El papel de las oligarquías en el neocolonialismo
El imperialismo fue sostenido por las oligarquías nativas latinoamericanas, pequeños sectores muy poderosos, que se enriquecían con la economía colonial o neocolonial. También fue impulsado por la pequeña burguesía, que se sentía atraída por el «progreso» que le brindaba la «civilización occidental». En general, en los países independientes donde el imperialismo adoptaba la forma de neocolonialismo, la explotación de las clases bajas se ejercía en forma similar, tanto por parte de las oligarquías nativas, como de las empresas extranjeras. La oligarquía y la pequeña burguesía, con mente neocolonial, organizaron ejércitos que defendieron sus intereses en contra de los intereses nacionales y populares.
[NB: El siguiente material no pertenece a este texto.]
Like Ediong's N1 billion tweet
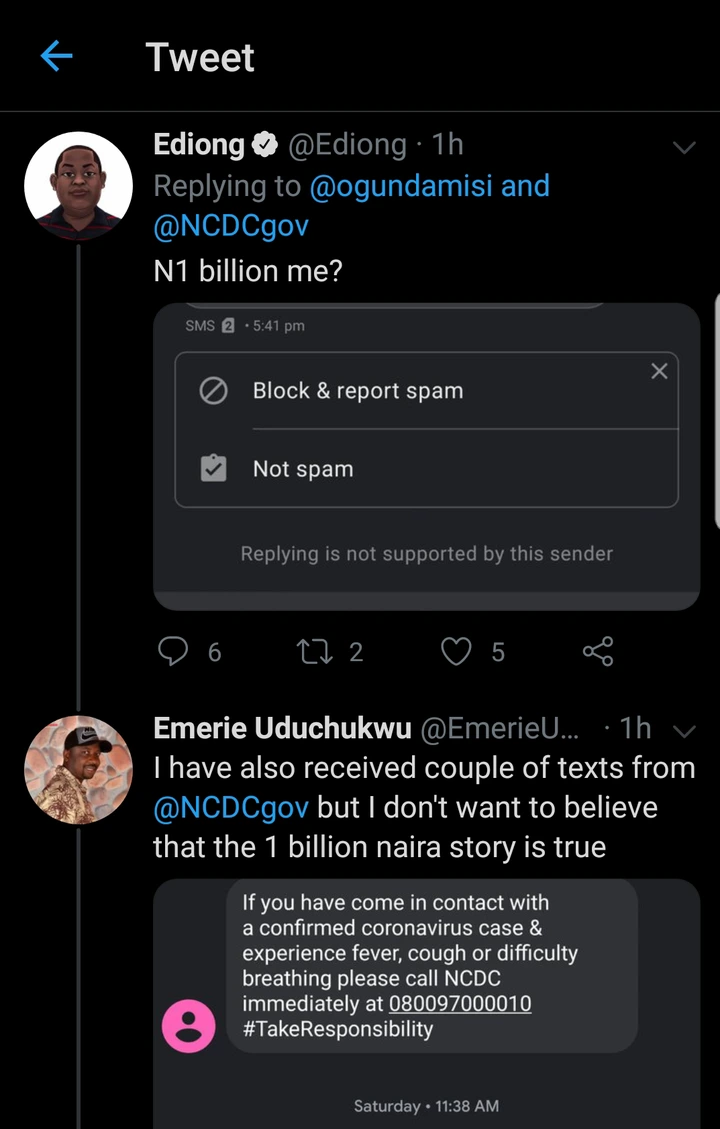Screen dimensions: 720x1129 pyautogui.click(x=457, y=652)
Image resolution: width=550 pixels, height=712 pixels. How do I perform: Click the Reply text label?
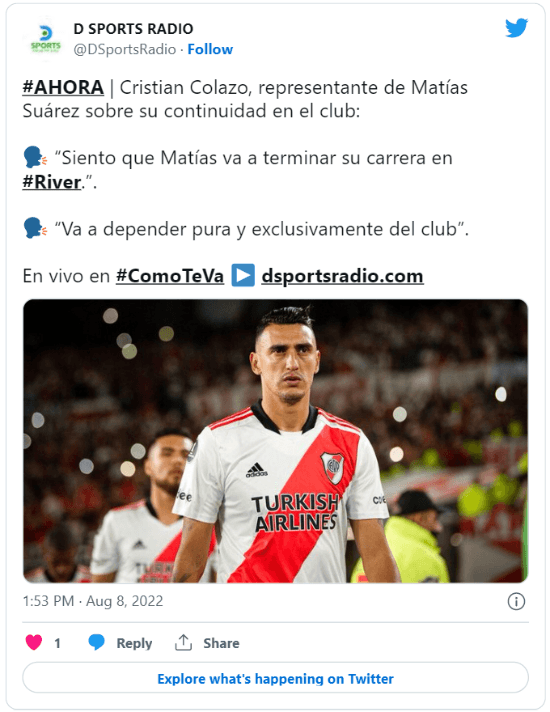point(134,643)

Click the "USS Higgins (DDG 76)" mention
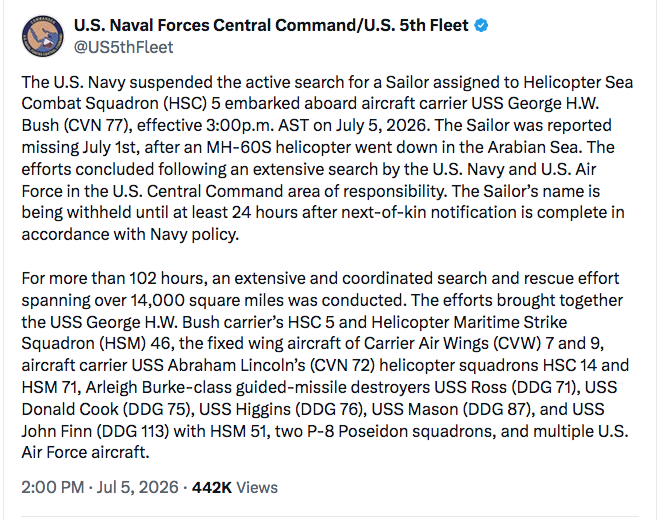pos(281,409)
La estructura agraria en Latinoamérica: latifundio-minifundio
El latifundio, que consistía en grandes extensiones de tierras en manos de uno o de unos pocos propietarios, si bien existía en la época colonial, se consolidó en todos los países latinoamericanos durante el período de vida independiente. Según el país, el latifundio recibía distintos nombres: hacienda en México o Perú; estancia en Argentina o Uruguay; fazenda en Brasil; finca en Cuba, Puerto Rico o Guatemala. Los propietarios de estas grandes extensiones de tierra se denominan latifundistas, terratenientes, hacendados, plantadores, y en la mayoría de los casos controlan más del 70% de las extensiones del país. Disfrutan de elevado prestigio social y tienen un decisivo poder político. Monopolizan la tierra, y generalmente mantienen una gran parte en forma ociosa o improductiva. La contracara del sistema latifundista es el minifundio, la pequeña propiedad que no hace rentable el cultivo para el mercado, sino que sólo sirve para la subsistencia del campesino, que se ve compelido a vender su producción a bajo precio a los grandes comercializadores. Esto es muy común en las comunidades indígenas que trabajan sus parcelas. El contraste entre latifundio y minifundio es mayor en los países con proporción más alta de campesinos indígenas y mestizos: en Guatemala, menos del 3% de los propietarios tienen el 62% de las tierras cultivables, mientras que el 87% tienen el 17% de la tierra. Y en muchos latifundios subsisten formas de explotación semifeudal, donde el campesino debe otorgar prestaciones en trabajo a cambio del «arrendamiento» de la tierra que ocupa. Aun actualmente las comunidades indígenas de América Latina se ven relegadas a las peores tierras, o resultan disminuidos sus territorios comunales por la ocupación forzada de los grandes terratenientes. Además de esta situación del reparto desigual de la tierra, los campesinos sin tierra configuran el sector social más explotado en Latinoamérica. Un alto porcentaje de ellos se debe al despojo de las tierras de las comunidades indígenas, como ocurrió en Perú y México. En la Argentina, las estancias de la Patagonia –destinadas a la cría de ganado ovino para la lana– ocuparon territorios, originariamente tehuelches y mapuches, conquistados para las oligarquías en 1879, por la campaña de Julio A. Roca. De este modo, las ovejas reemplazaron a los aborígenes.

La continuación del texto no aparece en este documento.